(plus a “review” of Arrow’s mid-season finale)
This column came about because Psycho Drive-In’s Editor-in-Chief, Paul McCoy, asked if I would be interested in writing for the site. To entice me into accepting his offer, Paul said I could have “free rein” to do what I wanted (while writing about television and movies, of course).
I’ve had two previous offers from other Websites about writing a weekly column. The first (roughly 14 years ago) was withdrawn when the owner of that site decided that a column written by an English professor taking an academic look at pop culture would be too “highbrow.” As he was (understandably) concerned with the number of unique Internet visitors who would click into the column.
You see, the higher the click-through rate of unique users, the higher the advertising revenue that is generated from ads on the site — so he was skeptical that I could bring in enough revenue to offset the bandwidth my highbrow material would use (even though I would have been writing the column without getting paid for my work).
Thus, when Paul asked me to write a column for Psycho Drive-In, I told him that he would likely encounter the same problem if I were to write a column for him:
I don’t know if you really want me to have “free rein.” Surely, the number of visitors and advertising revenue are a concern for you, but I will only be happy if I can write the column in whatever form my writing takes from one piece to the next.
Paul told me he did not care how much advertising revenue my column generated; he just wanted a column from me. Thus, “Spontaneous Quixote” was born as Psycho Drive-In’s latest weekly column.
As for the name of the column:
When working on the first draft of a piece, I try to write in a spontaneous stream-of-consciousness style that I might then edit to some extent by smoothing out tangled sentences, placing brackets and italics in places to give the piece some sense of structure, deleting text that doesn’t work the way I wanted, and inserting additional text as needed.

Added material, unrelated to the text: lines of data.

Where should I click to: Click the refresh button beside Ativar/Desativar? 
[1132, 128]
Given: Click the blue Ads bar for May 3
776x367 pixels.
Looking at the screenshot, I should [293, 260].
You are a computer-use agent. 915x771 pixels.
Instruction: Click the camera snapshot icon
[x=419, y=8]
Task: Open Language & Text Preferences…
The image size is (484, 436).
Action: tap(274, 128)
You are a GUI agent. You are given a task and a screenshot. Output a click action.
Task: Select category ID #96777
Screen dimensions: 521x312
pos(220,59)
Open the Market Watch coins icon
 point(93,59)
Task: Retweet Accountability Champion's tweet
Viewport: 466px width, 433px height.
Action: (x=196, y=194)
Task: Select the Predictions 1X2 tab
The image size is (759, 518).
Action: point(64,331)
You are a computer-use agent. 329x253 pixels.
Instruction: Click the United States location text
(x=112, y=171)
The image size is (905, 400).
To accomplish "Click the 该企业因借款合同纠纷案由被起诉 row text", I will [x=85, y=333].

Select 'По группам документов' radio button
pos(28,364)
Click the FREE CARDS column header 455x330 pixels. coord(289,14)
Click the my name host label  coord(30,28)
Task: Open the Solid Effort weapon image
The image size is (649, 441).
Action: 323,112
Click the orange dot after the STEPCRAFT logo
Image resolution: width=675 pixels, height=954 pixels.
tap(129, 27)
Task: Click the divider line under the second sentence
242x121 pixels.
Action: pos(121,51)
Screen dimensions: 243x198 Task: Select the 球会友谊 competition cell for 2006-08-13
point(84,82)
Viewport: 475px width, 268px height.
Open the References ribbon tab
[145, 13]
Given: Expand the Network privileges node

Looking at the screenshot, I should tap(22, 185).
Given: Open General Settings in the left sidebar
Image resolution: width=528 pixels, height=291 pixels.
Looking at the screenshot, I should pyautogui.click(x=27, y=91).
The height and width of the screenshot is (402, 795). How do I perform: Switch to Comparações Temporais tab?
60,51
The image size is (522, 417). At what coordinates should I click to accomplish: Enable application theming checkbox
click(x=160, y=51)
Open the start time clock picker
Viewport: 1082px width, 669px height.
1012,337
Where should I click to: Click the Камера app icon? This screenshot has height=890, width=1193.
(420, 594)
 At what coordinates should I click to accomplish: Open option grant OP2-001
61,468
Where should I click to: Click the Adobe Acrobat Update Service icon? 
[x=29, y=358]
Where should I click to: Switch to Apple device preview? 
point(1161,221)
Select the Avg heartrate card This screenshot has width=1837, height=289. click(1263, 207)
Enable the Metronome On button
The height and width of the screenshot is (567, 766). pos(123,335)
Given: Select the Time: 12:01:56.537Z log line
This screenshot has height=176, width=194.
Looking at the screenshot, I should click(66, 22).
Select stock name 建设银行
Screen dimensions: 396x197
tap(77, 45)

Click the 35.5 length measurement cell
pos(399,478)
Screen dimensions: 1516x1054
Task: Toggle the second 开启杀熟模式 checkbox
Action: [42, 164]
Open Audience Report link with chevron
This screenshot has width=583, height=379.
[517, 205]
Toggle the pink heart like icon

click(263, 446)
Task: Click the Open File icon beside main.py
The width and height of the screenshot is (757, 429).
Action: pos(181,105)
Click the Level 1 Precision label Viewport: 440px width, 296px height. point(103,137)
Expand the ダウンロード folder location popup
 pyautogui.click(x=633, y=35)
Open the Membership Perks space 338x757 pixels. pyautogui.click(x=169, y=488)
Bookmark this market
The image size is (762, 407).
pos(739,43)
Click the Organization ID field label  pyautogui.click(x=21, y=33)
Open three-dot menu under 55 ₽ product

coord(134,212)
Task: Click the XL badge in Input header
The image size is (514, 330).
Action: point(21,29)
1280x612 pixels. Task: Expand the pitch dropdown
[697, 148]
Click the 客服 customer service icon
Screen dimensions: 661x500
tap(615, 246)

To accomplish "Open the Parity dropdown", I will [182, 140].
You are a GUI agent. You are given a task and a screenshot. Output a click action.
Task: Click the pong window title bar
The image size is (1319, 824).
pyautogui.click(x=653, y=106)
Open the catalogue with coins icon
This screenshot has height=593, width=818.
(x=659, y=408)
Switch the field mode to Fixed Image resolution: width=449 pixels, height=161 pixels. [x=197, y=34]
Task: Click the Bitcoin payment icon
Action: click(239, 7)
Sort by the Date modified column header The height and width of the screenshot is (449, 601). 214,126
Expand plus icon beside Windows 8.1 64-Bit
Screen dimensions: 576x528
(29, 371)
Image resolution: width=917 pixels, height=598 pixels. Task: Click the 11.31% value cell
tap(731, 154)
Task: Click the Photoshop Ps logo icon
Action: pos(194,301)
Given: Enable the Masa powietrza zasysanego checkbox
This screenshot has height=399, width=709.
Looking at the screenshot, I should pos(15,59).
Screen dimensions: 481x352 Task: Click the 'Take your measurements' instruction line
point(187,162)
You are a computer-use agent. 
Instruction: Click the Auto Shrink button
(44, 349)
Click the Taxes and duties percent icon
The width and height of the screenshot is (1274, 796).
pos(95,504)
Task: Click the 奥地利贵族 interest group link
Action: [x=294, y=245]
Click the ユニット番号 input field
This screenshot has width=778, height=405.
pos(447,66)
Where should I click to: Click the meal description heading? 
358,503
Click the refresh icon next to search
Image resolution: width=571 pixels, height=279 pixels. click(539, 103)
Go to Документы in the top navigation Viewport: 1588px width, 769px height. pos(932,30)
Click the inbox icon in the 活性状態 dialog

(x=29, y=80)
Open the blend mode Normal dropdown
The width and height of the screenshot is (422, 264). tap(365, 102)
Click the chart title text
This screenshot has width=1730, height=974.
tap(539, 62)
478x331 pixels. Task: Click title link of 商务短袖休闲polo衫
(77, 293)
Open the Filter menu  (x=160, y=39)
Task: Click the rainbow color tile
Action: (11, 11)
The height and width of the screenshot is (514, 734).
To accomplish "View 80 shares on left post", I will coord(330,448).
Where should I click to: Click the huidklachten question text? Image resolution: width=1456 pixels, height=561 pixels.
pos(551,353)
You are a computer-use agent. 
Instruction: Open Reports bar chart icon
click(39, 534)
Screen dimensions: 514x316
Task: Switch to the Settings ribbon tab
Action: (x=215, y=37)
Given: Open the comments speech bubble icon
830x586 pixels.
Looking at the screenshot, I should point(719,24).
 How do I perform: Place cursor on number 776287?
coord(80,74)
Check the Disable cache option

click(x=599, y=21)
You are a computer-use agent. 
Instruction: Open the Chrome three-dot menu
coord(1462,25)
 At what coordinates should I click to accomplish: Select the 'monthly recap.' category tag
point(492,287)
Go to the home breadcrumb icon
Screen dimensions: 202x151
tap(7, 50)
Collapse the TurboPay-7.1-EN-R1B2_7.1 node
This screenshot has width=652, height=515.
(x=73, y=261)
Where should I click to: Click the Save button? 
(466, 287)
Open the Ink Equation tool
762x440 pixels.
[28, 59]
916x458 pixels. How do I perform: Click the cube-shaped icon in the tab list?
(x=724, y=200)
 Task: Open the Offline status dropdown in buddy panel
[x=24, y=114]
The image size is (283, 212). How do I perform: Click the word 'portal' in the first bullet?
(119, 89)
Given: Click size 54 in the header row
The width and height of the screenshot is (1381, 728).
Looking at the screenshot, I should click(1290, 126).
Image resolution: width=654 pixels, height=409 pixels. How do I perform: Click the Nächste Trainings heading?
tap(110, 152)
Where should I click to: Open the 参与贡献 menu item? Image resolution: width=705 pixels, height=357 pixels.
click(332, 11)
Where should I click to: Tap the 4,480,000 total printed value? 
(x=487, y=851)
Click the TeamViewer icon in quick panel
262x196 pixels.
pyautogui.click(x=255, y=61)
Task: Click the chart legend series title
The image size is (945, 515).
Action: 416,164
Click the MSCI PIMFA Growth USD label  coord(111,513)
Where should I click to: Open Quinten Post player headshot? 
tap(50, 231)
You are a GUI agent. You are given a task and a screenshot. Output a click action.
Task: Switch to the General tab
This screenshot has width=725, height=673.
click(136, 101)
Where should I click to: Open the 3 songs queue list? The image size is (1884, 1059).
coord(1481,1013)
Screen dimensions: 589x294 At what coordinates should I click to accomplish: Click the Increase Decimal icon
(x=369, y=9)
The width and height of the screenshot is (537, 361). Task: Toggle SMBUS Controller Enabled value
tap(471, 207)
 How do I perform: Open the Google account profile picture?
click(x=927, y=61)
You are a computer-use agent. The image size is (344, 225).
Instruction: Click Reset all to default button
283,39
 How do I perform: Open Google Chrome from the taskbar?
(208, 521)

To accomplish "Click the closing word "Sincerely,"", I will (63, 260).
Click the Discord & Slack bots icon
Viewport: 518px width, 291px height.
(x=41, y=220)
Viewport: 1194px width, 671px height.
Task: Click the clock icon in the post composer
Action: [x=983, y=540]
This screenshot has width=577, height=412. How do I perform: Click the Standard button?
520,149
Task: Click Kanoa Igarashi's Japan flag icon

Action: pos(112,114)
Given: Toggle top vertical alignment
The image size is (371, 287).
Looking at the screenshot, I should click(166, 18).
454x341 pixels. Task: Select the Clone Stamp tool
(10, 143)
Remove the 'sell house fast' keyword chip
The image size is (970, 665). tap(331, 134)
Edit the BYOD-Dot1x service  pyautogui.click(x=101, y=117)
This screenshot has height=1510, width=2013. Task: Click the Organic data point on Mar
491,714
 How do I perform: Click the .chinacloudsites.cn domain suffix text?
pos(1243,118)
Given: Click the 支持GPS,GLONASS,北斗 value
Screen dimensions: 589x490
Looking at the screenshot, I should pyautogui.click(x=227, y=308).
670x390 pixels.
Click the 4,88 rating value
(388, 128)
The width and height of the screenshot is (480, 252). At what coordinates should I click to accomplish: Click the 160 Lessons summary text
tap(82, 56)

You might then ask, “Doesn’t that just mean you write down your initial thoughts and then edit them into shape?”
Yes, it probably does to some extent—but I try to adhere to the spontaneous technique developed by Jack Kerouac — particularly his directives in “Essentials of Spontaneous Prose.” Respectively, Kerouac’s first, seventh, and eighth essentials are the three I use the most:
Set Up: The object is set before the mind, either in reality, as in sketching (before a landscape or teacup or old face), or is set in the memory wherein it becomes the sketching from memory of a definite image-object.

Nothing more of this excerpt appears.